Court-packing: Obama to succeed where FDR failed

Still crazy after all these years.
Still crazy after all these years.

It’s sitting there as plain as the nose on your face.  The purpose of filleting the filibuster, Harry Reid’s latest contribution to the advance of mob rule, is to allow Barack Obama to pack the federal courts with ideologically sympathetic judges.

This is not a Tea Party allegation; it’s the conclusion of Mark 1-Mod 0 liberal-leaning staff writers at the major news organizations.  You’ve probably heard it yourself in the hours since Reid pushed the “nuclear” button yesterday:  “filibuster mumble mumble judiciary/justices/court mumble mumble” goes the standard media patter on the topic.  Outside of the industry-insider media in Washington, however, there is little emphasis on the specifics and meaning of the court-packing plan.

And other than on talk radio, there aren’t a lot of pundits clarifying what will be involved.  The average person’s imagination probably goes to the occasional nomination of a Supreme Court justice and the sometimes vicious fights over them in the Senate.  But where Obama will make his mark is on the federal district courts, for which justices are always being nominated and vetted.  And he will do it through the power of numbers and procedural rules: rules of a kind most Americans aren’t even aware of.  More on that in a moment.
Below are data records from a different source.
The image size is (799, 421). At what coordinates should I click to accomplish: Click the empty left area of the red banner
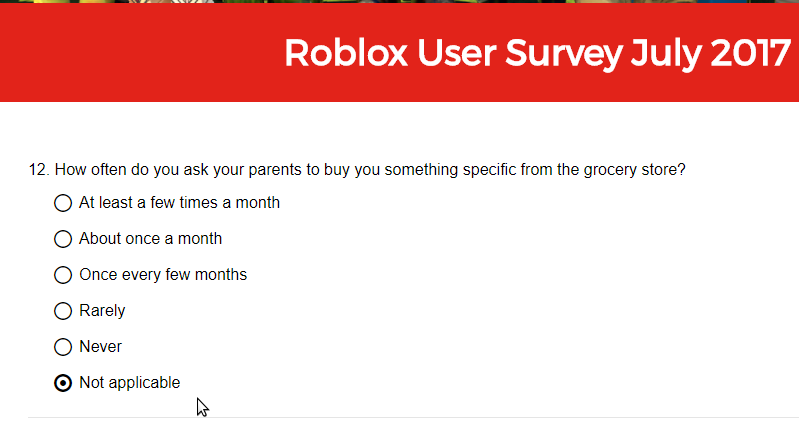(x=138, y=53)
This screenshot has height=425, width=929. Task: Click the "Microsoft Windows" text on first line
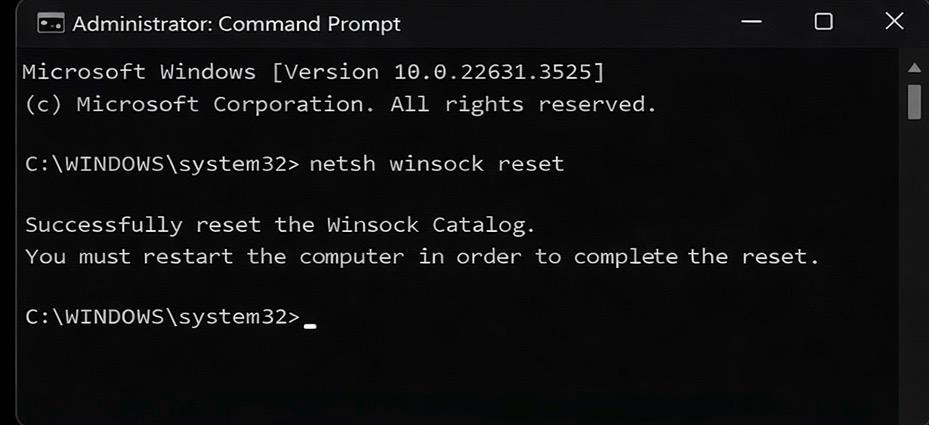(138, 72)
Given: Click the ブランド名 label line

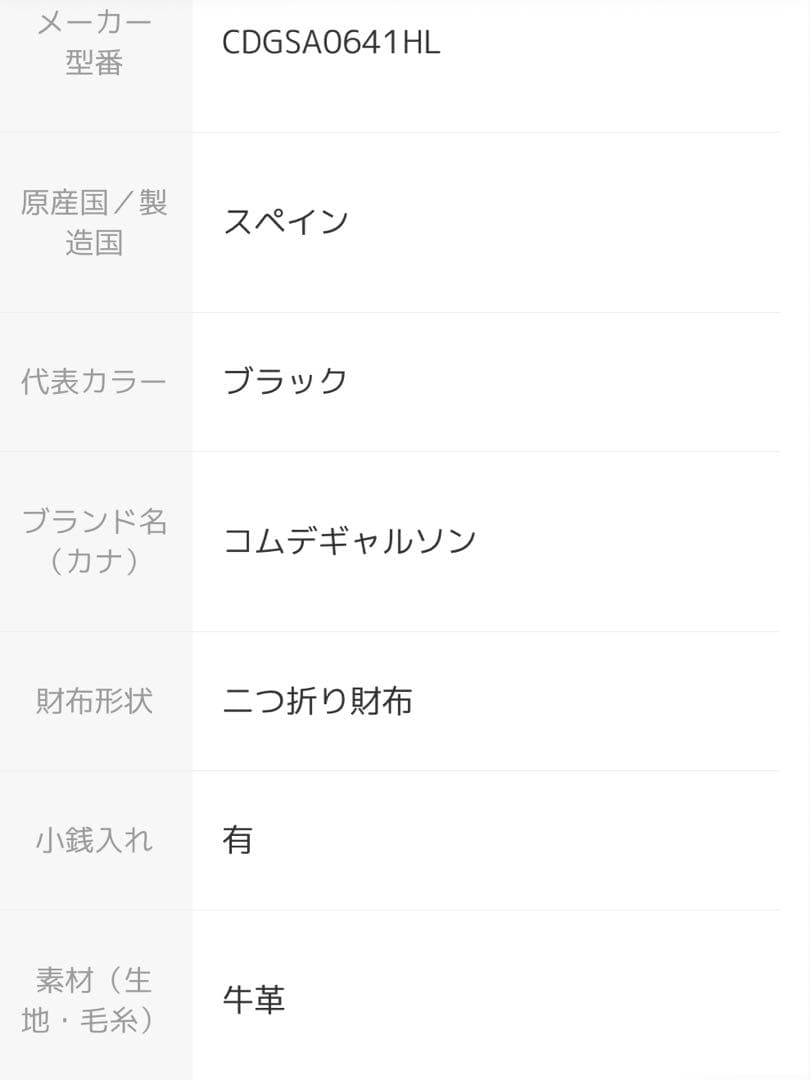Looking at the screenshot, I should click(x=94, y=521).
FDR’s mistake, in 1937, was to attempt a reform of the judiciary through explicit frontal assault.  Obama isn’t proposing a wholesale reform, at least not right now.  His focus, for the moment, is on packing the D.C. Circuit Court, which hears an outsize share of federal-policy cases because of its location and purview.  FDR, by contrast, was encouraged by his landslide electoral victory in 1936 to simply go for broke in his quest to throttle the judicial branch, which had spent much of his first term striking down portions of the New Deal.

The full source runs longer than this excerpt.